Amor-perfeito sortido

Uma amiga minha, a que chamei ficcionalmente Margarida, me escreveu e anexou uma foto em que aparecia num vestido sem mangas, de simples corte, com a estampa de amores-perfeitos de variadas cores. Perguntava-me o que eu achava de seu modelito. Sua imagem ali, fria de tela, tocável, porém nada sensitível (essa palavra existe, ou isso é efeito de madrugada solitária e reflexiva???) , me fez lembrar o passado e acenar para ele que se impunha triunfante. (O passado muitas vezes triunfa sobre nossas cabeças). Eis que me pus a recordar e assim, bem assim, respondi à minha boa amiga:
Pois eu me peguei no sábado, vendo sementes num supermercado e lá havia um pacote, um somente, de amor-perfeito-sortido. Fiquei ali, parada, lembrando de nós duas comprando sementes no mercado público. Pensei também nessa metáfora - que feliz seriam todas as pessoas se além de um amor perfeito, ele fosse sortido assim: um dia, a radiância, (hoje dei para inventar palavras?) no outro a exuberância, no seguinte a firmeza que queremos do outro, numa manhã, o azedume engraçado, na tarde azul, um tom de outono no olhar, na outra noite, um beijo poderia ser o bálsamo para um dia de cansaços e solidões, num domingo um despertar mau humorado poderia ser resolvido com um café na cama e a flor do jardim faria as vezes do belo ramalhete sonhado, talvez, por anos a fio. E que, assim livremente, floralmente, todos os seres se completassem, que o amor não fosse um problema e sim, um acalento. Que os viventes se amassem mais e percebessem a importância de sentir. Em silêncio, talvez, com gritos de ânimo , se fosse o caso, mas que todos e todas descobrissem que podemos nos vestir de amores-perfeitos sortidos como teu belo vestido e desse jeito até um tanto piegas poderiam ser também os nossos corações. É à mulher e sua sensibilidade que cabe o dever de desarmar o mundo. Estás linda vestida de primavera em pleno outono, Margarida!

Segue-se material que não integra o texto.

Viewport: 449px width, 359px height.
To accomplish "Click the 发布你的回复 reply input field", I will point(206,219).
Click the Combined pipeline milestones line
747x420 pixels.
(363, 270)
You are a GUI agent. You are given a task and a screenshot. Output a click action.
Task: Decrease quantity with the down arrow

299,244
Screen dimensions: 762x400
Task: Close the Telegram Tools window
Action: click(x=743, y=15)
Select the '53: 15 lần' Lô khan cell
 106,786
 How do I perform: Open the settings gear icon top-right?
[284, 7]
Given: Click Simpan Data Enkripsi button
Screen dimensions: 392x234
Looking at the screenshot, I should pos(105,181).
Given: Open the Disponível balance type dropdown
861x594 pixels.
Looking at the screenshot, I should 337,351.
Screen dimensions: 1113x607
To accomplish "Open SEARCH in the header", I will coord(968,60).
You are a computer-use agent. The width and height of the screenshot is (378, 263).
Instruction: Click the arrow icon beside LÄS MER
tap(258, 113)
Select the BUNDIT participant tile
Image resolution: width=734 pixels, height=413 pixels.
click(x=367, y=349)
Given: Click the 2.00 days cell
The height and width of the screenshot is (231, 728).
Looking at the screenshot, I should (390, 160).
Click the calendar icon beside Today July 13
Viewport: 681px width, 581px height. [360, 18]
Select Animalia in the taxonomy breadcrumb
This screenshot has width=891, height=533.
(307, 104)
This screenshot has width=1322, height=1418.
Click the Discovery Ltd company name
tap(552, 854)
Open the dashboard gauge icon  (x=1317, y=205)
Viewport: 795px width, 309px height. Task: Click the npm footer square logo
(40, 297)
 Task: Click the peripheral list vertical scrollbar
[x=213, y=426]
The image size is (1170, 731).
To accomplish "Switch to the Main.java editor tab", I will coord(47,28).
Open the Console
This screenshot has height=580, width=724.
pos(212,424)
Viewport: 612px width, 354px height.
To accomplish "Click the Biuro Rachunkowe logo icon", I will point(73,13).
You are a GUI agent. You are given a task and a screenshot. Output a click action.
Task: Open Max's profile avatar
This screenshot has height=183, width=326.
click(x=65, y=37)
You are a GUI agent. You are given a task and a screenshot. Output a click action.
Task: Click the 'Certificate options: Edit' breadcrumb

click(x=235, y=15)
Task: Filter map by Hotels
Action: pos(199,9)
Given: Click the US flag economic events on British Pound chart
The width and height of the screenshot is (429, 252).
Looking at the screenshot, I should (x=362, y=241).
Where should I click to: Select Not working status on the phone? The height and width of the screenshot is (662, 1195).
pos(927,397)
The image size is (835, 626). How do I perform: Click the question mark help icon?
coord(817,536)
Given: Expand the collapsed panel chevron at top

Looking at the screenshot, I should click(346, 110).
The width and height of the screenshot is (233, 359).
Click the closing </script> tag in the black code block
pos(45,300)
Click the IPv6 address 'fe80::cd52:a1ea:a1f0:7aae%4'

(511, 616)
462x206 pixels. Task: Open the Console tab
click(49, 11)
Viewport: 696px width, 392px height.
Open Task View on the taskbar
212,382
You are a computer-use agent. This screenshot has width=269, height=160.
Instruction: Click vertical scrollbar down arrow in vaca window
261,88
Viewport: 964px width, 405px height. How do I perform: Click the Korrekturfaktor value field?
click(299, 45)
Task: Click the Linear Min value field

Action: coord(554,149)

Estou esperando a resposta. Sei que virá mas também que pode demorar, pois a vida corrida não nos permite tanto para responder a tudo. Quando minha amiga vier novamente através da tela e deixar as palavras que sentiu no viés das minhas, vou me sentir mais completa porque as palavras, assim como as cartas - já dizia Fernando Pessoa - precisam de respostas. Enquanto isso não acontece, abro a cortina da janela do meu quarto. Tudo é silêncio nessa noite calma em que o sono fugiu. Todavia penso que amanhã haverá de ter sol e eu posso voltar ao supermercado e comprar as sementes que haverão de florescer na primavera para eu poder mostrar aos meus amores a perfeição que a natureza nos dá, mesmo que, muitas vezes, não paremos para admirar.